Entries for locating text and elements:
= = = = =
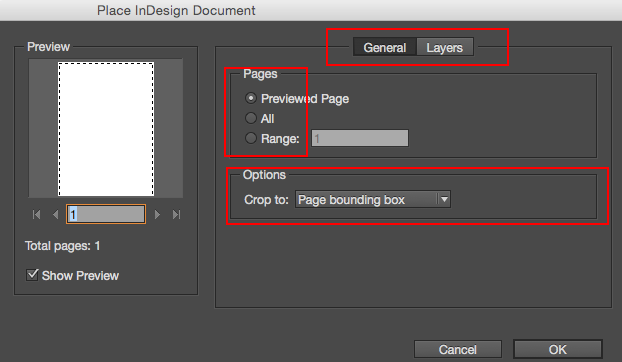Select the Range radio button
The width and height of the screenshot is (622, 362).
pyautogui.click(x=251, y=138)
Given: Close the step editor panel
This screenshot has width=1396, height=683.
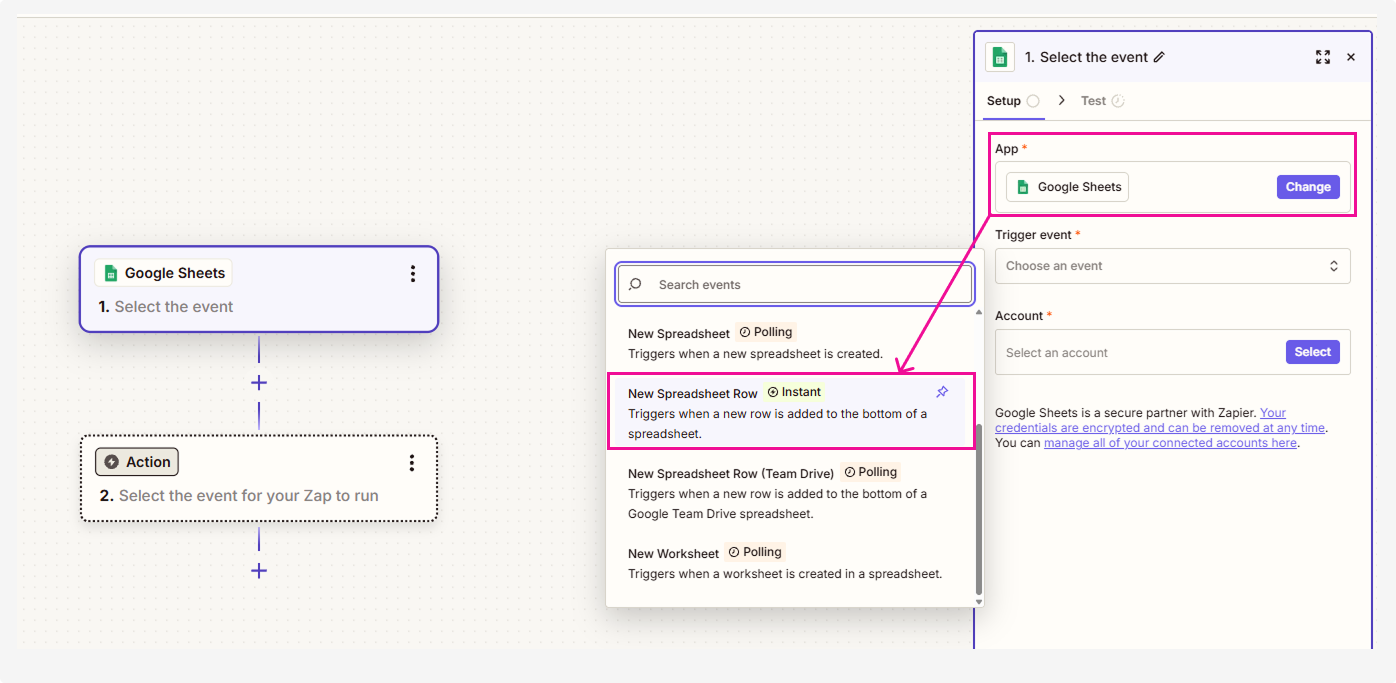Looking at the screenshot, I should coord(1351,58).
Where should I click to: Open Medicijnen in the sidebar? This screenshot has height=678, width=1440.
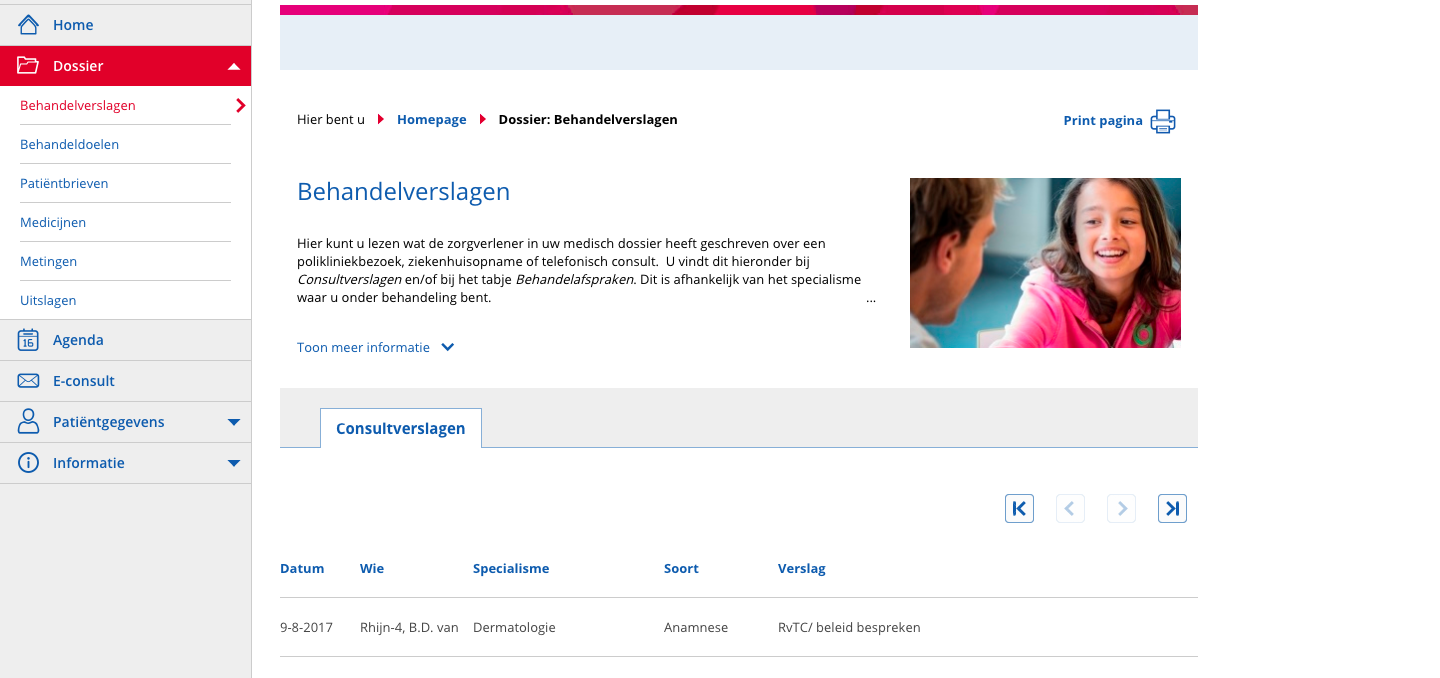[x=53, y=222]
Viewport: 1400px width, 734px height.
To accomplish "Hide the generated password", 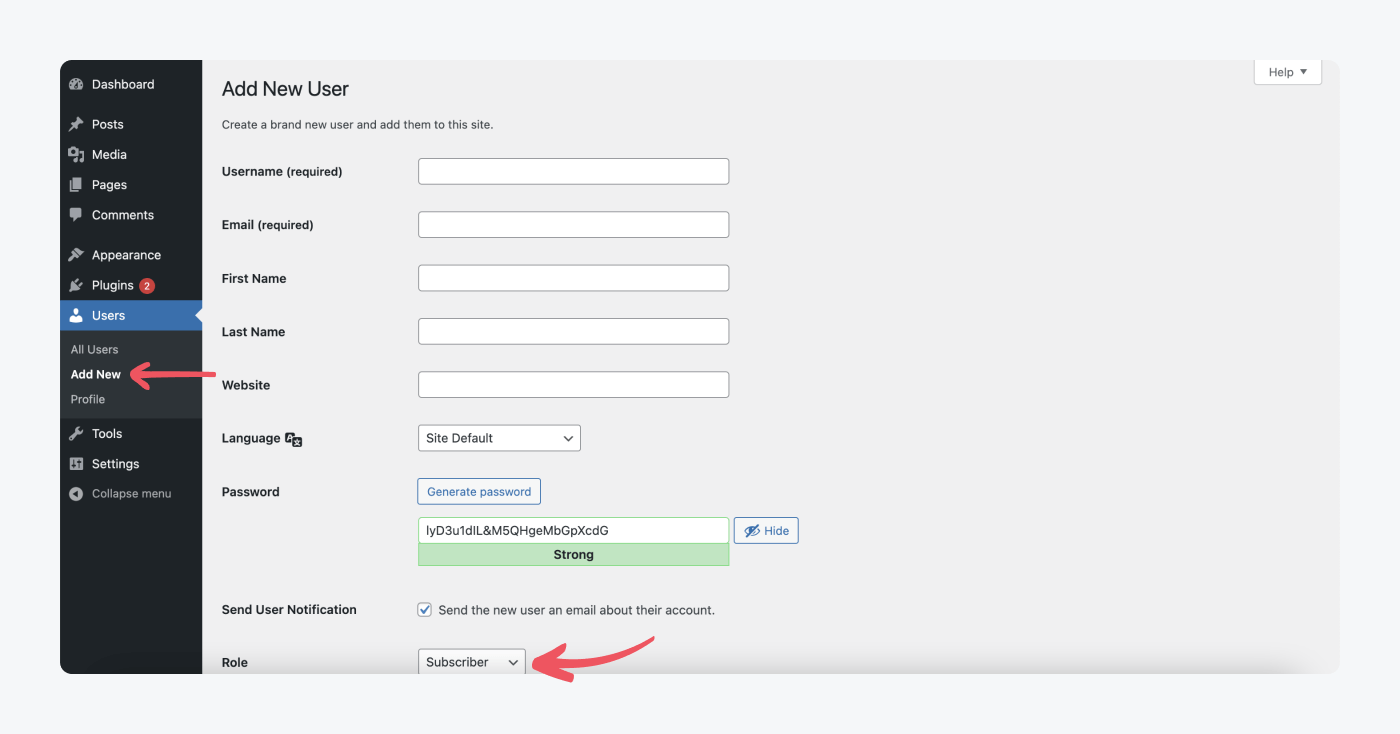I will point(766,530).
= = = = =
**What the task requires**
List each line above that contains the word "This".

**The answer**
This screenshot has width=1396, height=683.
Where should I click to: Open Medicijnen in the sidebar? This screenshot has height=678, width=1440.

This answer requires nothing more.